▸ **Texto citado**
En efecto, entregarse al cuidado, para mí, es un abandono de vidas desgarradas por las éticas reaccionarias del cuidado, pero también de vidas vacías, inconexas por estar orientadas solamente bajo una idea capitalista de la productividad y la mercantilización, de la competencia, de la explotación y la auto-explotación. Lógicas que se reproducen, incluso, cuando públicamente hablamos sobre los cuidados y no deconstruimos las formas y las prácticas que nos hacen hablar y escuchar públicamente de cuidados a unas personas y a otras no.  

Así, sentir en mí el pulso de la entrega al cuidado como un arrojo a ese precipicio es añorar ese acto de valentía. Es desearla y abrazarla. Y darme cuenta de que esta valentía no conlleva no sentir miedo, ni ser personas superpoderosas, sino atrevernos a asumir, a respirar profundo una vida cuidadora a pesar del miedo de salirnos de la norma social: de salirnos del no cuidado (la irresponsabilidad privilegiada, diría Joan Tronto), o del cuidado desgarrado, del cuidado súper-explotado, silenciado, no valorado.

Entregarse a una vida cuidadora, más bien sería aceptar y ejercer una valentía que tiembla. Es decir, que se permite temblar porque habita lo cierto y lo incierto, la vida misma haciéndose y deshaciéndose una y otra vez. Entregarse a una vida cuidadora es una valentía necesaria para dejarse caer en las confianzas y en las solidaridades que se precisan para darnos y recibirnos cuidados.

Es saber hacer de este temblor y esta caída una política que nos hace posible ser y estar desde una vulnerabilidad que no lastima, justamente, porque la hemos aprendido a cuidar.

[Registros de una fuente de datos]
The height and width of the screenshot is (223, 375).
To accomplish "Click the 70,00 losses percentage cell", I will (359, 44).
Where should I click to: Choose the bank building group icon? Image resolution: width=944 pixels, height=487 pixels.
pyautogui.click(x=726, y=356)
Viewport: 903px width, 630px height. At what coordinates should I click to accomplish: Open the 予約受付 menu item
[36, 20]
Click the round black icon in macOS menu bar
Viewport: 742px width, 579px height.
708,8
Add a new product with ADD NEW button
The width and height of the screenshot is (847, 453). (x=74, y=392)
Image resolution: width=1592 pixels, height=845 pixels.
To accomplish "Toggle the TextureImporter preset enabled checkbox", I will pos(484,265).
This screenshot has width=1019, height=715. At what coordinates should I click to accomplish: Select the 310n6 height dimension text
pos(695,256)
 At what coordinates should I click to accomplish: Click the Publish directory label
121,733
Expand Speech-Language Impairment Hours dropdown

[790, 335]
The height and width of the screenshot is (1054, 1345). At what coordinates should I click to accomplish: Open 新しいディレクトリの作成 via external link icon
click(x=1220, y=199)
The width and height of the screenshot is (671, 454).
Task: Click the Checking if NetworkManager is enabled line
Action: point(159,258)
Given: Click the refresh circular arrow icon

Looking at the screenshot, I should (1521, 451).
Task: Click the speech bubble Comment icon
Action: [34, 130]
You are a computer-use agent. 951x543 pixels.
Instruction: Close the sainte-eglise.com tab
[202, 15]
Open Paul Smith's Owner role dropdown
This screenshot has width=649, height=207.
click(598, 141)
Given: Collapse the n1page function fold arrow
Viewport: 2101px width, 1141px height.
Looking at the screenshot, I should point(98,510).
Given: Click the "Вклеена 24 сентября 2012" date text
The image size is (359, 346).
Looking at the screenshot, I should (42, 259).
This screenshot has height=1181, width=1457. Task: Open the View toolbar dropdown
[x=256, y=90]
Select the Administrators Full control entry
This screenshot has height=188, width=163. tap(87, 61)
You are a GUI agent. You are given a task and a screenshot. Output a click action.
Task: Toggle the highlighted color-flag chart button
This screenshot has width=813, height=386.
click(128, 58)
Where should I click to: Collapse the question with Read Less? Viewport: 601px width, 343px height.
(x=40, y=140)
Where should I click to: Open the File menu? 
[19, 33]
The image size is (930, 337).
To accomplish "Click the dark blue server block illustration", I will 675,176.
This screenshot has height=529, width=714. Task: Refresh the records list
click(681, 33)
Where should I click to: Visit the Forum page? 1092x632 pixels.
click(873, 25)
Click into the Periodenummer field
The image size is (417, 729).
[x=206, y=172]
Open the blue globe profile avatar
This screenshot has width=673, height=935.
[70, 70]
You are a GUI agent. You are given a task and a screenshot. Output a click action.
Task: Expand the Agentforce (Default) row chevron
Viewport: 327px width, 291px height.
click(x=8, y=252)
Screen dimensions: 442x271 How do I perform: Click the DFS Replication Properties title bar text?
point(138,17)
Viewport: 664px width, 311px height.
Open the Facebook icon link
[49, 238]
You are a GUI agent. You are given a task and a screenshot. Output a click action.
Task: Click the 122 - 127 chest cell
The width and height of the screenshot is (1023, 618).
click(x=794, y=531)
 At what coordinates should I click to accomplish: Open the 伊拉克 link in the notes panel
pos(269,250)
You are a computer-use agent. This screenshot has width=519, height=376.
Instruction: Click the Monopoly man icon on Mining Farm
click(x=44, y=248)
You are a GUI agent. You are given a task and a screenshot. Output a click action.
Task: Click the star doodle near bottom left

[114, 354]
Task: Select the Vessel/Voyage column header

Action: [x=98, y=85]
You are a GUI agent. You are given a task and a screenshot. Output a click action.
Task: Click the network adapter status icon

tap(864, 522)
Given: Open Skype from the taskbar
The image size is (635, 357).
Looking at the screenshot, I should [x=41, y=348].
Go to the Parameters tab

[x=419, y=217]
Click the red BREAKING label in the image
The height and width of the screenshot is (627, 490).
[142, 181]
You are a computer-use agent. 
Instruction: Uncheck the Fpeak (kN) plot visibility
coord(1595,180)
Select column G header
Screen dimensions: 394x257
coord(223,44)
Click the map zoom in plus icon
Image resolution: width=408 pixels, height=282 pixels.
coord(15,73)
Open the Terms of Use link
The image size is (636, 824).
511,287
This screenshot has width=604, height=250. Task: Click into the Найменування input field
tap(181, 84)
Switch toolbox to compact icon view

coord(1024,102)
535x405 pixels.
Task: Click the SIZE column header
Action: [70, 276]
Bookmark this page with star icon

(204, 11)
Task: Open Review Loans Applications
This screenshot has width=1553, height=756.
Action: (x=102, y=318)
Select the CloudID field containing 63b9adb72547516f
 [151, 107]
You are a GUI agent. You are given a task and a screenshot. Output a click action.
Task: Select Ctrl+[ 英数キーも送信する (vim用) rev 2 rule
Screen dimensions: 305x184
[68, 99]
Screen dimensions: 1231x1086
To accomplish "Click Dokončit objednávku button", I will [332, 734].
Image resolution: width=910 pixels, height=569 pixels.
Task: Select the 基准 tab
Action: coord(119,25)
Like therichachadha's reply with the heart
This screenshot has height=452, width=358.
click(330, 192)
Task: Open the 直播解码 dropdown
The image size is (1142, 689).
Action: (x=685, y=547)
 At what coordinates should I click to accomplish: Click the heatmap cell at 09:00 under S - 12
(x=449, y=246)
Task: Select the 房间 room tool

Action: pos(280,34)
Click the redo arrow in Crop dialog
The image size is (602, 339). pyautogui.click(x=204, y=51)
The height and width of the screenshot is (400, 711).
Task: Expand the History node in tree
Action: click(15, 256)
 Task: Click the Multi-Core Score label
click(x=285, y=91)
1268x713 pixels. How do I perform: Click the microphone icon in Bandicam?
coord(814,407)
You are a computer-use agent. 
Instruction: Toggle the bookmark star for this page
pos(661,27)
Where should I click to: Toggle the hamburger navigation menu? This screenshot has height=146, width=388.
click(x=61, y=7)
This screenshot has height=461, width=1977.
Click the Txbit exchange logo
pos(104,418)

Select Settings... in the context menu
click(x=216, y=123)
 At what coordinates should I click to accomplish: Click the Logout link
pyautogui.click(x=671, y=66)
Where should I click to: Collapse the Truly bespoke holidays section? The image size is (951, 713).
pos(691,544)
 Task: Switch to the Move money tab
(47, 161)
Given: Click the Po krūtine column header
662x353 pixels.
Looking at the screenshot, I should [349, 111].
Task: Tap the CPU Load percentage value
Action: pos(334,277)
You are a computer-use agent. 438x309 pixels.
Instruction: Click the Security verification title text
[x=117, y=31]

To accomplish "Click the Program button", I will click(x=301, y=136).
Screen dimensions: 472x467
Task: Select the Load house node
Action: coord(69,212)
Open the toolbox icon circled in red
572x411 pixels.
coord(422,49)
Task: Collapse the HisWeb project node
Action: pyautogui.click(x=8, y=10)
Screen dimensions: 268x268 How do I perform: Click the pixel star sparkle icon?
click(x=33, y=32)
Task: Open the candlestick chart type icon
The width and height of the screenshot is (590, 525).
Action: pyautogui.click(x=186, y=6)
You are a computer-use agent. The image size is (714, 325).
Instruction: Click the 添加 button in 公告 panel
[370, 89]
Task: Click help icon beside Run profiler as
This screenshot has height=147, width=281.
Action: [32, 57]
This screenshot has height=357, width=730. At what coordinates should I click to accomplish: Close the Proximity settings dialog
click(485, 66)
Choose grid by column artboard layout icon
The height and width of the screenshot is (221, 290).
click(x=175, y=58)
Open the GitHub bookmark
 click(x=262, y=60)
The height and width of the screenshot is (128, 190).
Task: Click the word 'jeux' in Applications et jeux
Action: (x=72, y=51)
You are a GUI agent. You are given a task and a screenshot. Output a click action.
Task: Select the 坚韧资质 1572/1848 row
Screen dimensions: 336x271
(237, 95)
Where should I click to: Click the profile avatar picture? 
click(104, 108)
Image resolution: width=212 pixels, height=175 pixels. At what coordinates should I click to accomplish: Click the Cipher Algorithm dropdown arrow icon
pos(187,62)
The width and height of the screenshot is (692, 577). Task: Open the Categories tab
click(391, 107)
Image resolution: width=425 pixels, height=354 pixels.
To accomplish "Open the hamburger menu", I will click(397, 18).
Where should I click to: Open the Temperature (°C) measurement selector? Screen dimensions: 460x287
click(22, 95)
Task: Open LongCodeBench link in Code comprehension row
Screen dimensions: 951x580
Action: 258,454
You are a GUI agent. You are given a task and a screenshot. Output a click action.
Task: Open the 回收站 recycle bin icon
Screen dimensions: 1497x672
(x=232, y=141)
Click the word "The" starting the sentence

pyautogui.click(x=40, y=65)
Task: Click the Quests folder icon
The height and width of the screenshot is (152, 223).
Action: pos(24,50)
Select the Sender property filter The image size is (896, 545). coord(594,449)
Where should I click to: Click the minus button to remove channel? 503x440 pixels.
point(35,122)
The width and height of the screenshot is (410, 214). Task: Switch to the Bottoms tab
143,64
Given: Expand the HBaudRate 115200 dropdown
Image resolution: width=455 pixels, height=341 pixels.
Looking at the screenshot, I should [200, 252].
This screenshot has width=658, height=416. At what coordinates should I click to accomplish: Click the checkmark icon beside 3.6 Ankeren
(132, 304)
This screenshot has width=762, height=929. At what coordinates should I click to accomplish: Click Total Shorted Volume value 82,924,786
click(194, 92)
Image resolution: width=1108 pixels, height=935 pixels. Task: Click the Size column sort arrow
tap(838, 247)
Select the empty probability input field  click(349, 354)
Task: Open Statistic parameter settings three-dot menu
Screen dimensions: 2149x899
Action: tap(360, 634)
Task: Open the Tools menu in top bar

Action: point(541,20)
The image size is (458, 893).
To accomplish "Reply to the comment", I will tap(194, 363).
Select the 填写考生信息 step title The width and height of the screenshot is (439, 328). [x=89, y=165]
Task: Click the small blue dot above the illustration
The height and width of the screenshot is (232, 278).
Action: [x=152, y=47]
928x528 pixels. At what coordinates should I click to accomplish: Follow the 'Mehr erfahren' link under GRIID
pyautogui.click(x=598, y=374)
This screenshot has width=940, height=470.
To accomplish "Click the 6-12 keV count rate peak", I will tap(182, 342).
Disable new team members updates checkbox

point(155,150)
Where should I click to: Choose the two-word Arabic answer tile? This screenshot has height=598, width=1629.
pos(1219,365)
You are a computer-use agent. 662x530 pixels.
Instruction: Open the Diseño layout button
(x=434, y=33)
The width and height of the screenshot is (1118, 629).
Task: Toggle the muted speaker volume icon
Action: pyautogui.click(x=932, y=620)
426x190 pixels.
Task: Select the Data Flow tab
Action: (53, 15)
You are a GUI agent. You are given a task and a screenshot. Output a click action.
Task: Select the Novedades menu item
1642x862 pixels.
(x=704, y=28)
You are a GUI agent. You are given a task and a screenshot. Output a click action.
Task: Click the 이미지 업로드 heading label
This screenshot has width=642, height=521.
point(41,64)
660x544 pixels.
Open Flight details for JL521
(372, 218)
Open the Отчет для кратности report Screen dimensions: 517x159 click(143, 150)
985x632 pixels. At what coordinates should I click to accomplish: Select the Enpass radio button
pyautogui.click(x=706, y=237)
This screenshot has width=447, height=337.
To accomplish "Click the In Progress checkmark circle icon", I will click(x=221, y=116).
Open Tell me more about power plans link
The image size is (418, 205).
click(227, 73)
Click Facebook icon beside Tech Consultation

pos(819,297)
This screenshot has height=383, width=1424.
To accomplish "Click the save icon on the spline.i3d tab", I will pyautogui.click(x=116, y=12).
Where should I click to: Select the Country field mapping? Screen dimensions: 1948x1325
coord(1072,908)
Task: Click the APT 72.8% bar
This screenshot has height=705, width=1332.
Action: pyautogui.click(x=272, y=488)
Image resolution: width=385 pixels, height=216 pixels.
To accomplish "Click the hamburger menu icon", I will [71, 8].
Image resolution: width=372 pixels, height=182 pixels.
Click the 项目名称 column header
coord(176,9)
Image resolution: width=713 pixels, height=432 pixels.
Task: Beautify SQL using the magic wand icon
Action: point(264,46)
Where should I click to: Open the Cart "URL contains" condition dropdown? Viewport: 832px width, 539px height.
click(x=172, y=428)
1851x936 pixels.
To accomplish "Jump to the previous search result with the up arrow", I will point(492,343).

▸ **Instrucciones**
(a) Reproduce tal cual el fragmento del texto sobre el cuidado que va desde "Entregarse a una vida cuidadora, más" hasta "aprendido a cuidar.", ambas partes incluidas.
(b) Contesta estas preguntas sobre el texto sobre el cuidado:
(i) ¿A quién se atribuye la expresión "irresponsabilidad privilegiada"?
(ii) ¿Qué clase de valentía sería entregarse a una vida cuidadora?
(iii) ¿Qué vulnerabilidad se menciona en el último párrafo?
Responde apoyándote únicamente en el texto sobre el cuidado.

▸ **Ejercicios resueltos**
(a)
Entregarse a una vida cuidadora, más bien sería aceptar y ejercer una valentía que tiembla. Es decir, que se permite temblar porque habita lo cierto y lo incierto, la vida misma haciéndose y deshaciéndose una y otra vez. Entregarse a una vida cuidadora es una valentía necesaria para dejarse caer en las confianzas y en las solidaridades que se precisan para darnos y recibirnos cuidados.

Es saber hacer de este temblor y esta caída una política que nos hace posible ser y estar desde una vulnerabilidad que no lastima, justamente, porque la hemos aprendido a cuidar.

(b)
(i) A Joan Tronto.
(ii) Una valentía que tiembla.
(iii) Una vulnerabilidad que no lastima.